Rare Celestial Event: Asteroid 2024 PT5 to Become Earth’s Temporary Mini-Moon
In a rare celestial occurrence, asteroid 2024 PT5, which is heading towards Earth, is set to have an unusual fate. Instead of smashing through Earth’s atmosphere like many other asteroids, 2024 PT5 is expected to be temporarily trapped in Earth’s orbit, becoming a “mini-moon.”
However, this mini-moon status will last only for about two months.
Discovered on August 7 by astronomers Carlos de la Fuente Marcos and Raúl de la Fuente Marcos from Complutense University of Madrid using NASA’s Asteroid Terrestrial-Impact Last Alert System (ATLAS), asteroid 2024 PT5 is approximately 10 meters (33 feet) in diameter. According to a report published in the Research Notes of the American Astronomical Society, the asteroid will be captured by Earth’s gravitational pull between September 29 and November 25.

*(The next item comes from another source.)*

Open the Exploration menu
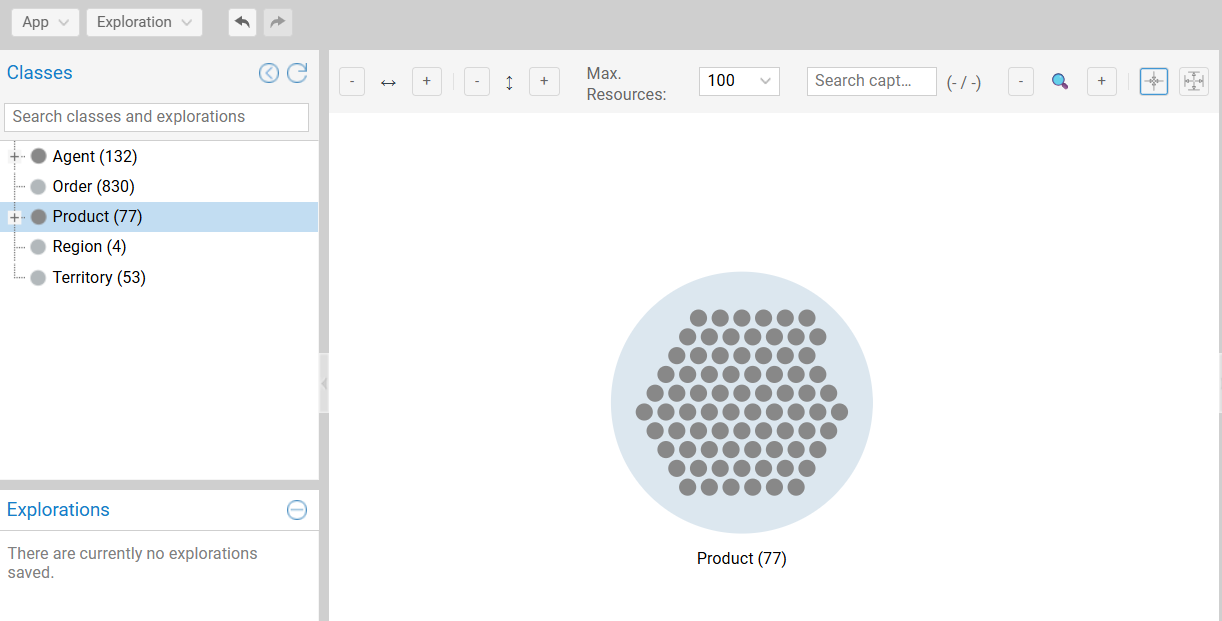 pyautogui.click(x=144, y=22)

During this period, 2024 PT5 will orbit Earth but won’t complete a full loop. After two months, it will escape Earth’s gravity and resume its path around the Sun, continuing its journey through the Solar System. For a total of 56.6 days, Earth will have two moons.
“It is pretty cool,” said Federica Spoto, an asteroid dynamics researcher at the Center for Astrophysics, Harvard & Smithsonian. “2024 PT5 will help scientists better understand asteroids that come close to Earth—some of which occasionally collide with it,” she added.
Although 2024 PT5 is unlikely to be artificial or just space debris, researchers note that it is too dim to be seen with the naked eye, with an absolute magnitude of 27.6. According to Paul Chodas, director of NASA’s Center for Near-Earth Object Studies, 2024 PT5 might even be a fragment of the moon, possibly ejected during a past lunar impact.
The asteroid is expected to make multiple returns as a mini-moon, including brief visits in January 2025 and again in 2055.